В чём же заключается эта диалектическая динамика двух влечений — стремления к жизни и стремления к смерти, и почему рассмотрение только лишь Эроса без Танатоса я назвал выше однобоким?
Отношения жизни и смерти всегда были в центре внимания мыслителей, философов и практиков созерцания, и взгляды их на эти отношения не всегда совпадали. Скажем, Джозеф Кэмпбелл, исследователь мифов человечества, в своей книге «Тысячеликий герой» приводит слова иторика Арнольда Тойнби, автора фундаментального исследования законов подъема и гибели цивилизаций:
[Р]аскол души, раскол общества не может быть разрешен никакой схемой возврата к добрым старым временам (архаизм) или программами, обещающими построение идеального предполагаемого будущего (футуризм), ни даже самой реалистичной, практической работой, направленной на то, чтобы снова сплотить воедино распадающиеся элементы. Только рождение может победить смерть — рождение, но не возрождение старого, а именно рождение нового.

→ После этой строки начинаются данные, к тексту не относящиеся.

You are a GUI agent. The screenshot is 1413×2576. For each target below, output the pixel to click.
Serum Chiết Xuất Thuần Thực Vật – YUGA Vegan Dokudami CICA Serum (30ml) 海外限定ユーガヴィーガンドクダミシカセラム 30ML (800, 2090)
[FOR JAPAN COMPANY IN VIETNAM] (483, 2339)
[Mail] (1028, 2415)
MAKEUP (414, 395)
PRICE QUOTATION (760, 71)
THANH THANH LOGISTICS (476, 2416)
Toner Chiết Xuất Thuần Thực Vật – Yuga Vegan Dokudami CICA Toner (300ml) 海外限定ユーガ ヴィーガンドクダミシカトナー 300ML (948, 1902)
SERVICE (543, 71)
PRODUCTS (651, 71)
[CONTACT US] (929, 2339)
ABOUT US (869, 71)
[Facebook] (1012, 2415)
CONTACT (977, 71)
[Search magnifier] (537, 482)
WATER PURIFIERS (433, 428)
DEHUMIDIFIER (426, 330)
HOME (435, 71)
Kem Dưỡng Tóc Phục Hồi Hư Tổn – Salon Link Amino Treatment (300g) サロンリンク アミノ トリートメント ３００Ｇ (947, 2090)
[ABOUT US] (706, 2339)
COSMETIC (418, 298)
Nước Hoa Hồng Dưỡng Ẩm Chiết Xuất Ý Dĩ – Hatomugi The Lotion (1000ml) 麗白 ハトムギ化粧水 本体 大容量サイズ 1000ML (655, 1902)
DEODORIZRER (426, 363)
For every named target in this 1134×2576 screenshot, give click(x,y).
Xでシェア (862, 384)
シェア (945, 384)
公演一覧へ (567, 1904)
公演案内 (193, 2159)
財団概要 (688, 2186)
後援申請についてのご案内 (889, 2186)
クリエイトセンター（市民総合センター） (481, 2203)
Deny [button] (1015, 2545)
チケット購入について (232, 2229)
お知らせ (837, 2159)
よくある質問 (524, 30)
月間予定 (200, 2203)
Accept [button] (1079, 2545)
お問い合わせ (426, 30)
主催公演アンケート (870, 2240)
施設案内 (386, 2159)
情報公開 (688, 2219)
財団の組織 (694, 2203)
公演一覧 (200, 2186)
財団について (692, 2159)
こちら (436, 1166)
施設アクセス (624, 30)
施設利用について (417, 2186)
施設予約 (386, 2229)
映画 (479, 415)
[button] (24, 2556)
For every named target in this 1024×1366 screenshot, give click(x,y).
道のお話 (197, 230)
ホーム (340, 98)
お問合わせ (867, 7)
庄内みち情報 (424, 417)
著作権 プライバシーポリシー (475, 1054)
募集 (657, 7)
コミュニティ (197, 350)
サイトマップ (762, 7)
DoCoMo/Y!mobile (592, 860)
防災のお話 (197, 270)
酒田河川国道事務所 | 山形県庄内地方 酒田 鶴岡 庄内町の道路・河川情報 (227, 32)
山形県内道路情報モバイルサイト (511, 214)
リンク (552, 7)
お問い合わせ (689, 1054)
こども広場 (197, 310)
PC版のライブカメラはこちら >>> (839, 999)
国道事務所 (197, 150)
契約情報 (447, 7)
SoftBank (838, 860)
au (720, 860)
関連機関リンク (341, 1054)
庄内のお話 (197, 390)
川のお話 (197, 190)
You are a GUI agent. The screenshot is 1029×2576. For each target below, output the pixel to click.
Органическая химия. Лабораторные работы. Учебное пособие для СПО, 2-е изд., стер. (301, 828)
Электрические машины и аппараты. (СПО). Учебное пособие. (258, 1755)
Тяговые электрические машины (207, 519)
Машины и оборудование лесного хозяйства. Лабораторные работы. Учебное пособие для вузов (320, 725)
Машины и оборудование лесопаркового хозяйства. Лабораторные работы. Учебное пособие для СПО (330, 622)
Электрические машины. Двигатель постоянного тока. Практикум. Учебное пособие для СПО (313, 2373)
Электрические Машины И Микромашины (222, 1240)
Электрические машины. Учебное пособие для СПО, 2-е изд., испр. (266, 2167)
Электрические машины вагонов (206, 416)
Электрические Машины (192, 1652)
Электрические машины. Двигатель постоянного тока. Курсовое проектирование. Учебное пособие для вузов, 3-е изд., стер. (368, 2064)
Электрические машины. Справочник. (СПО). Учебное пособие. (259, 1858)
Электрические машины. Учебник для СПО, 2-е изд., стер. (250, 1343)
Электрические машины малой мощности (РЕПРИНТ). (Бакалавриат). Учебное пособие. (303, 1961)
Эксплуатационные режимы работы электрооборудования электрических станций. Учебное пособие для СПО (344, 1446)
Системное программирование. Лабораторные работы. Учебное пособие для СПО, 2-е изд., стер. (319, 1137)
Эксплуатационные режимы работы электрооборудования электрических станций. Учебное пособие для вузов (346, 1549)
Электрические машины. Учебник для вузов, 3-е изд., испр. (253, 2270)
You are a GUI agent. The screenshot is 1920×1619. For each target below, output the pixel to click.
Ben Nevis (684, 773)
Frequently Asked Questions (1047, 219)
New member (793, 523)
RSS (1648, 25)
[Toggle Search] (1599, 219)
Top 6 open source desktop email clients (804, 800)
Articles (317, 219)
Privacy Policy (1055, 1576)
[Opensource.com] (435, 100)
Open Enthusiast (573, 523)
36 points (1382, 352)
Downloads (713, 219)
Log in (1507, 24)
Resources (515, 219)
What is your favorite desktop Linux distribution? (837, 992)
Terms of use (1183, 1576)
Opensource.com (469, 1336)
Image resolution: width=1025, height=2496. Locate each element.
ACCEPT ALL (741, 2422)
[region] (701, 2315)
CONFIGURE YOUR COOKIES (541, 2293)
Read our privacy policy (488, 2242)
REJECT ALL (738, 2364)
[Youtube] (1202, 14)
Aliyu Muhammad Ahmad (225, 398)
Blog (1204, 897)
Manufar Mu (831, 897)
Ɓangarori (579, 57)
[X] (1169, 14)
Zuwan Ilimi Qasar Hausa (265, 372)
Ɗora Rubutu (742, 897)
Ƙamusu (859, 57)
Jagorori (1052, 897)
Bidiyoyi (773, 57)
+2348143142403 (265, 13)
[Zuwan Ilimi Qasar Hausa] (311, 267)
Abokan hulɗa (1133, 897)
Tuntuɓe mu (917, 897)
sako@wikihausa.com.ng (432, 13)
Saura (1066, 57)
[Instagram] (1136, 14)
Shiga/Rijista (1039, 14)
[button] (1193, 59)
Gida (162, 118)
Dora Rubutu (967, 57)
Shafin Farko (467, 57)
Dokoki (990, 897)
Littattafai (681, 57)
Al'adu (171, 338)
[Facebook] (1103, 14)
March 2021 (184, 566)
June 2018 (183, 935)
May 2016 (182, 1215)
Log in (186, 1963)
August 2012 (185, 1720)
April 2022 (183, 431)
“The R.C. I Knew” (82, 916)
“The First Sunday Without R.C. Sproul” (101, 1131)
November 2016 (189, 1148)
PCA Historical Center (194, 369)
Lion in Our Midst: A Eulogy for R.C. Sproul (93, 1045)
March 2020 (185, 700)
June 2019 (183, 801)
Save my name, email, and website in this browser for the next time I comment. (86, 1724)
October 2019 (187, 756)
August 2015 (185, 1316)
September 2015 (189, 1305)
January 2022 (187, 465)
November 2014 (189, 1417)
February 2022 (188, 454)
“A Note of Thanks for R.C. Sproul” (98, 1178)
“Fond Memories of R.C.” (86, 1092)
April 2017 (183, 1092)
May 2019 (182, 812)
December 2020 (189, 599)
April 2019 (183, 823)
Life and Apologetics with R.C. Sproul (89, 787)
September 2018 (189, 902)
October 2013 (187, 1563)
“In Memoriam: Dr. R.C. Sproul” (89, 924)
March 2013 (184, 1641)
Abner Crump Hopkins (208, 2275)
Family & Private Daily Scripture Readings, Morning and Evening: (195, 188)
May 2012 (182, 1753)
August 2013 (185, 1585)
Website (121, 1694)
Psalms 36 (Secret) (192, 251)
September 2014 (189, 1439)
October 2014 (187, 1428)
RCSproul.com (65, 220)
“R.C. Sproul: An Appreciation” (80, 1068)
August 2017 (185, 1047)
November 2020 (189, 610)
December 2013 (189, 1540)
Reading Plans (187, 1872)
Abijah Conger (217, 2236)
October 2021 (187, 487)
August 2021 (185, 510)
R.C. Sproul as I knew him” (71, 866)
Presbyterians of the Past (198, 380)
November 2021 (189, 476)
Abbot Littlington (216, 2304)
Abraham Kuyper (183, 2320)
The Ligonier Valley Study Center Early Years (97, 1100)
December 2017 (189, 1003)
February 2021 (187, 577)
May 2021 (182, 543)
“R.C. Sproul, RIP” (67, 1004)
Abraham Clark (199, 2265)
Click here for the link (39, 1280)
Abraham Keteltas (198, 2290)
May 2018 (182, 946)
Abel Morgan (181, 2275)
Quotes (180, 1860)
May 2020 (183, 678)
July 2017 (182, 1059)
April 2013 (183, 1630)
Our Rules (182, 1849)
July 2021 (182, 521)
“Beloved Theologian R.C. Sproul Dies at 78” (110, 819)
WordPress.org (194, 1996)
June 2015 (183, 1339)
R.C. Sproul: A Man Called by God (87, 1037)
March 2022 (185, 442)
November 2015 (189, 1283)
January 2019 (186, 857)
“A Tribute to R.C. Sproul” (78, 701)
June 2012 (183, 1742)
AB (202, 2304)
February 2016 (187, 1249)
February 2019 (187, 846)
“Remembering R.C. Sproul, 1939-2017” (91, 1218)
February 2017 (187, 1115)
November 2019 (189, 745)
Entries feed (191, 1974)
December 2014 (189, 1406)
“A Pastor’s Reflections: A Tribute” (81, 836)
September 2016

В самой душе, в самом обществе — чтобы продлить наше существование — должно длиться «постоянное рождение» (палингенез), сводящее к нулю непрерывное повторение смерти.
Как мне кажется, это довольно классическое «решение» проблемы — а именно, бегство от смерти при помощи жизни, постоянного её возобновления. Более того, предполагается, что это каким-то образом «сведёт смерть к нулю», или по крайней мере, преобразит жизнь так, что она станет на самом деле ценной. Действительно, мотив превосхождения смерти за счёт полноценной жизни звучит всю историю человечества6, и всё же это решение остаётся половинчатым и, в конечном итоге, не несущим абсолютного избавления. Упомянутый выше Эрнест Беккер подробно исследовал страх смерти, а Уилбер — избегание, и это именно то столь сильное и столь обманчивое желание постоянного рождения, которое в своей книге «Проект Атман» он называет Эросом, или «онтологическим голодом».7 Ирония ситуации заключается в том, что онтологический голод не может решить проблему смерти — он может её только избегать, если не признает своей истинной природы. И для того, чтобы узнать истинную природу жизни, не нужно, как уверяют мистики, ходить далеко; достаточно прямо и не увиливая смотреть в сердцевину любых дихотомий.
Oнтологический голод не может решить проблему смерти — он может её только избегать, если не признает своей истинной природы
Даже используемый Тойнби термин «палингенез», понимаемый как он есть, может прямо указать нам на истинное положение смерти. Палингенез — это термин, который употребляется в равной степени в теологии, биологии и геологии. В теологии он означает воскрешение и трансформацию, а в биологии — повторение в развитии зародыша нового существа определенных этапов эволюции вида. Но чтобы воскреснуть, необходимо умереть; чтобы новое существо могло частично повторить в своём развитии эволюцию вида, миллионам предков необходимо умереть в процессе закрепления именно такого типа развития. Другими словами, постоянное рождение предполагает и утверждает постоянную смерть!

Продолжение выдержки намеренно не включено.